Exploring the Statistical Properties of Outputs from a Process Inspired by Geometrical Interpretation of Newton's Method

TL;DR

This paper investigates the statistical distribution of outputs from a geometrically inspired Newton's method, proving it follows a Cauchy distribution and proposing a new uniform distribution generation method.

Contribution

It provides a rigorous proof that the output distribution is Cauchy and introduces a novel method for generating uniform distributions.

Findings

Output distribution converges to a Cauchy distribution.

Statistical tests confirm the Cauchy distribution fit.

A transformation method for distances between outputs is developed.

Abstract

In this paper, the statistical properties of Newton s method algorithm output in a specific case have been studied. The relative frequency density of this sample converges to a well-defined function, prompting us to explore its distribution.
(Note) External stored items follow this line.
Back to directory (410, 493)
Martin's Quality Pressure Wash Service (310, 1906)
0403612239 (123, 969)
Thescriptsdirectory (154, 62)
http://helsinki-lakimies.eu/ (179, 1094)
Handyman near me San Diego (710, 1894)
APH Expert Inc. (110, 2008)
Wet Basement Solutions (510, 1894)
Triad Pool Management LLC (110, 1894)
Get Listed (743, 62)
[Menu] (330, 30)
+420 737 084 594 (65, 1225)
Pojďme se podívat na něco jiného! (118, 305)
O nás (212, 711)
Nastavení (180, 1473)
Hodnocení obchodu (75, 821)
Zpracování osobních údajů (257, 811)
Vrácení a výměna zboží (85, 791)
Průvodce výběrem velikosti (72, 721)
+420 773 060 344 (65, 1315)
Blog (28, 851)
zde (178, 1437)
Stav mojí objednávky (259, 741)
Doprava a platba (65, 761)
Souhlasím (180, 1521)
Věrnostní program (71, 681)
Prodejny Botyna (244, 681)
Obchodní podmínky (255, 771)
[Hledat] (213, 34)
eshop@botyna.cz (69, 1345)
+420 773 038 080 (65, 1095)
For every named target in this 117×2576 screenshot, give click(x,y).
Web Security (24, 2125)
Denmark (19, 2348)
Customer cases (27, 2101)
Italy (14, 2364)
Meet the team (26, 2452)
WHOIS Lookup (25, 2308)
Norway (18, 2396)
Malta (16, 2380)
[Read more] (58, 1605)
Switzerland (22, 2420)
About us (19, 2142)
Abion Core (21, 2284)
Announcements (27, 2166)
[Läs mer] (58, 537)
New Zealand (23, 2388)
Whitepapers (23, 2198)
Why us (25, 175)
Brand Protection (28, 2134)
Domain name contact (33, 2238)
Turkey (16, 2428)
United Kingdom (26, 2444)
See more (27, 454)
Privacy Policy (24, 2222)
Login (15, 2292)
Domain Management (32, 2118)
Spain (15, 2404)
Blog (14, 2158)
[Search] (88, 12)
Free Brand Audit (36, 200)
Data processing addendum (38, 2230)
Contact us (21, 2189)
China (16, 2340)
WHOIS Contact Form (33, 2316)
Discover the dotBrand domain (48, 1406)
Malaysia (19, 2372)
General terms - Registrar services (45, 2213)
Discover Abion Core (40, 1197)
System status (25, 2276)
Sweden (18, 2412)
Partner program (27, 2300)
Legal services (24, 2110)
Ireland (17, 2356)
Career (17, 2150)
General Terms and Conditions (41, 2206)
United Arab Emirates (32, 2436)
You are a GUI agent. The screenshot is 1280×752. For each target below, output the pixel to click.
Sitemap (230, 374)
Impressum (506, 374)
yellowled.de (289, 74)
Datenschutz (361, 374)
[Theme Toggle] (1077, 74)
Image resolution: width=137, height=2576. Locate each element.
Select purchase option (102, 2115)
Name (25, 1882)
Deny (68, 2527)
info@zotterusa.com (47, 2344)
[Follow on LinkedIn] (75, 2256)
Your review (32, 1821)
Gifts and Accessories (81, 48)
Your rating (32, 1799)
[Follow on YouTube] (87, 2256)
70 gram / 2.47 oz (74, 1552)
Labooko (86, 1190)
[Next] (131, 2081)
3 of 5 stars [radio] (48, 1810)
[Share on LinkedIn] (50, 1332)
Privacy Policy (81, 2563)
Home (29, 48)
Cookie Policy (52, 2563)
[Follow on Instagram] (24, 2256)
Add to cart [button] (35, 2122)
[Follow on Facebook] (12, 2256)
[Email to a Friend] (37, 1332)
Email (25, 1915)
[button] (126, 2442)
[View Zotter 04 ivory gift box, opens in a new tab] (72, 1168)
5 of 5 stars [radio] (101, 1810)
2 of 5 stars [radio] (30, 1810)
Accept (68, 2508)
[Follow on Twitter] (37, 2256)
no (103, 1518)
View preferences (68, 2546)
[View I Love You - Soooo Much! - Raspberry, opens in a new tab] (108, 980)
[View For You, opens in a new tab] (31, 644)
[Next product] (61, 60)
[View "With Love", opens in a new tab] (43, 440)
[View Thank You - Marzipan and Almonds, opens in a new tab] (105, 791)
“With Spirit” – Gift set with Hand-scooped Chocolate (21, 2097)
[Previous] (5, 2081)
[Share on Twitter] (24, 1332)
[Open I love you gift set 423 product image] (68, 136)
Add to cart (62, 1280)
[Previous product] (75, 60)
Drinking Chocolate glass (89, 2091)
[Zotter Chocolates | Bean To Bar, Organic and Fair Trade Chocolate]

Through rigorous mathematical proof, we demonstrate that the probability density function follows a Cauchy distribution. Additionally, a new method to generate a uniform distribution is proposed. To further confirm our findings, we employed statistical tests, including the Kolmogorov-Smirnov test and Anderson-Darling test, which showed high p-values. Furthermore, we show that the distribution of the distance between two successive outputs can be obtained through a transformation method applied to the Cauchy distribution.